AUFGABENLISTE:
1. Fass im Bericht über den Chortag den Absatz, der mit „In der Pause gab es“ beginnt, als kurze Stichpunktliste zusammen. Die wichtigsten Fakten müssen erhalten bleiben.
2. Wer hat laut dem Bericht über den Chortag das Mittagessen in der Pause vorbereitet?

SEITENAUSZUG:

Klar durfte "Ein feste Burg" von Martin Luther nicht fehlen - aber die Bandbreite war viel größer und reichte von alten bis zu ganz neuen, eigens für den Chortag geschriebenen Stücken.
In der Pause gab es MIttagessen, vorbereitet vom Team des Kaffee Klatschmohn. Und in drei Etappen zu Gruppen von 10 bis 20 Kindern zogen die Schülerinnen und Schüler zu einem "action bound" los - einer Art digitaler Schnitzeljagd, bei der man anhand von Filmen und rätseln und mit Hilfe von Kartenmaterial bestimmte Orte aufsuchen muss, um dort die nächste Aufgabe zu bekommen. Wo ist denn nun diese besondere Tür? Und der Brunnen auf dem Holzmarkt? Manche entdeckten dabei natürlich auch die Eisdielen und kühlten sich etwas ab.

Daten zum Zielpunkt
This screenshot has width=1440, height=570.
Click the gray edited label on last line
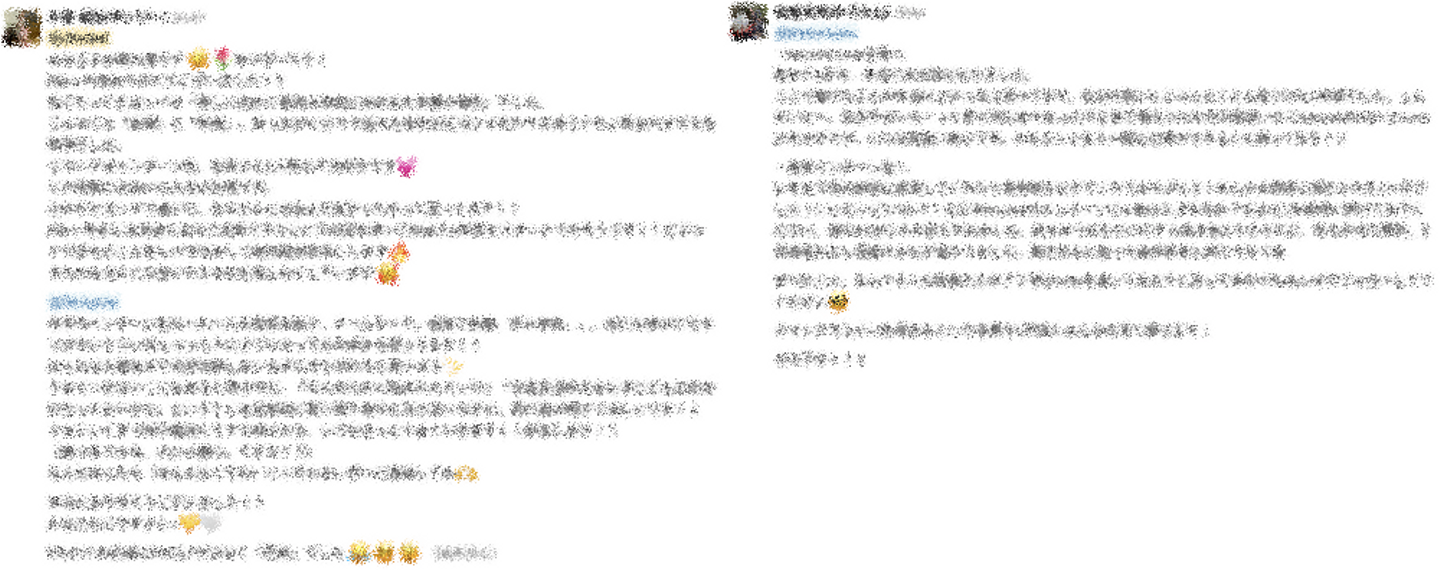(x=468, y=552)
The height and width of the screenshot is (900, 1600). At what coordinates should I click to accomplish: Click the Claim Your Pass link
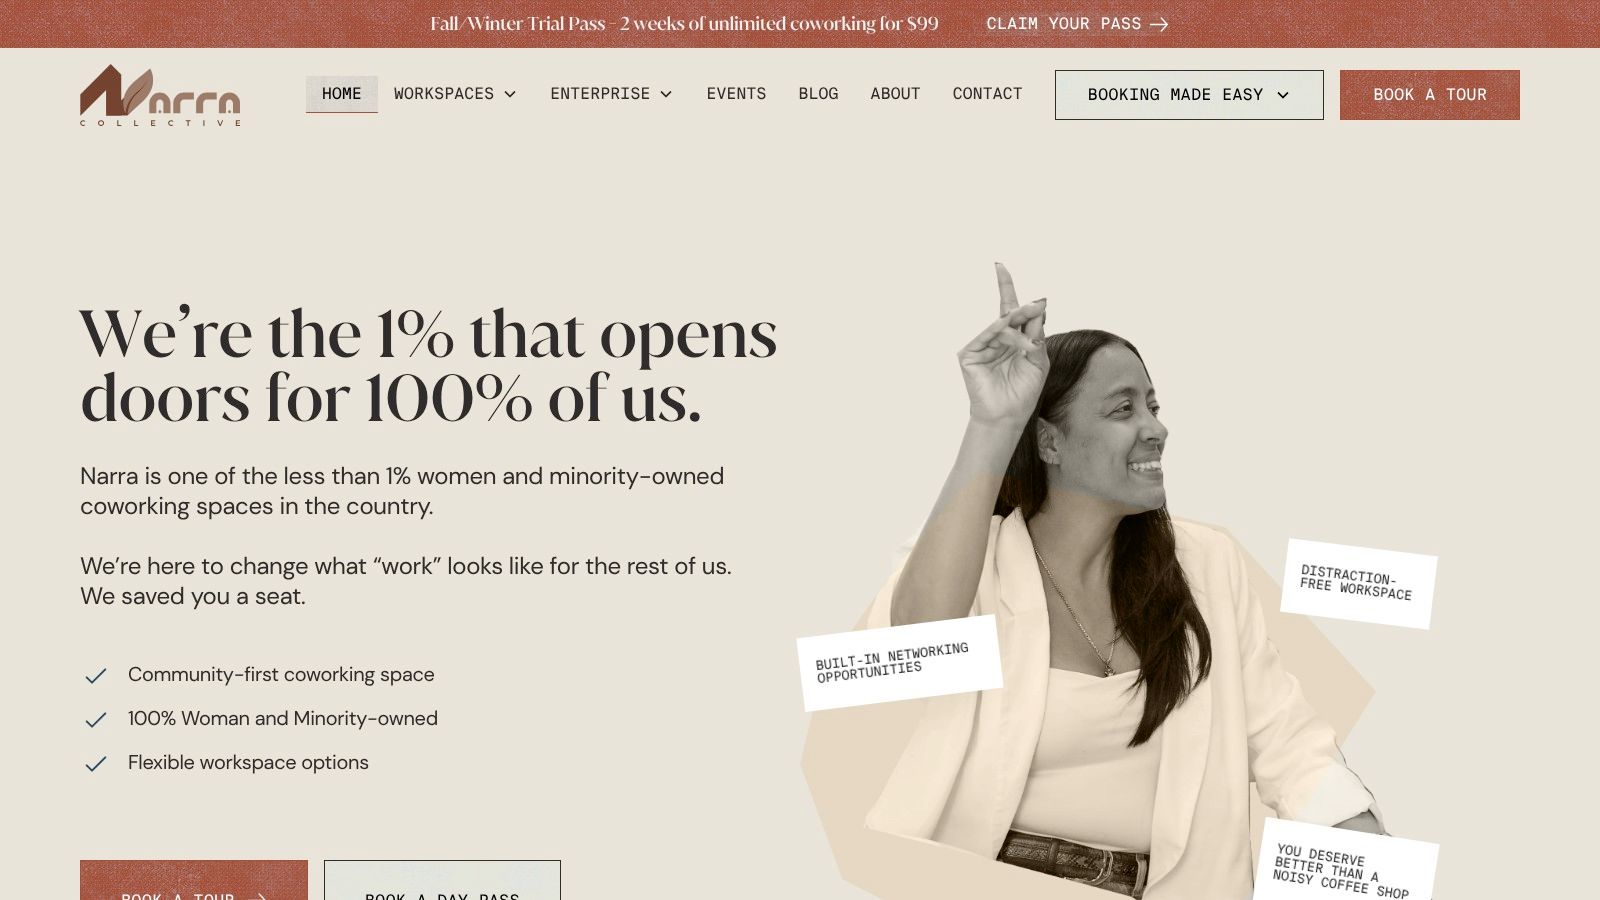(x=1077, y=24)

ANTWORTEN JE AUFGABE:
1.
- Mittagessen in der Pause, vorbereitet vom Team des Kaffee Klatschmohn
- Schülerinnen und Schüler zogen in drei Etappen in Gruppen von 10 bis 20 Kindern zu einem „action bound“ los.
- „Action bound“: eine Art digitaler Schnitzeljagd; mit Filmen, Rätseln und Kartenmaterial sucht man bestimmte Orte auf, um dort die nächste Aufgabe zu bekommen.
- Gesuchte Orte waren zum Beispiel eine besondere Tür und der Brunnen auf dem Holzmarkt.
- Manche entdeckten dabei auch die Eisdielen und kühlten sich ab.

2. Das Team des Kaffee Klatschmohn.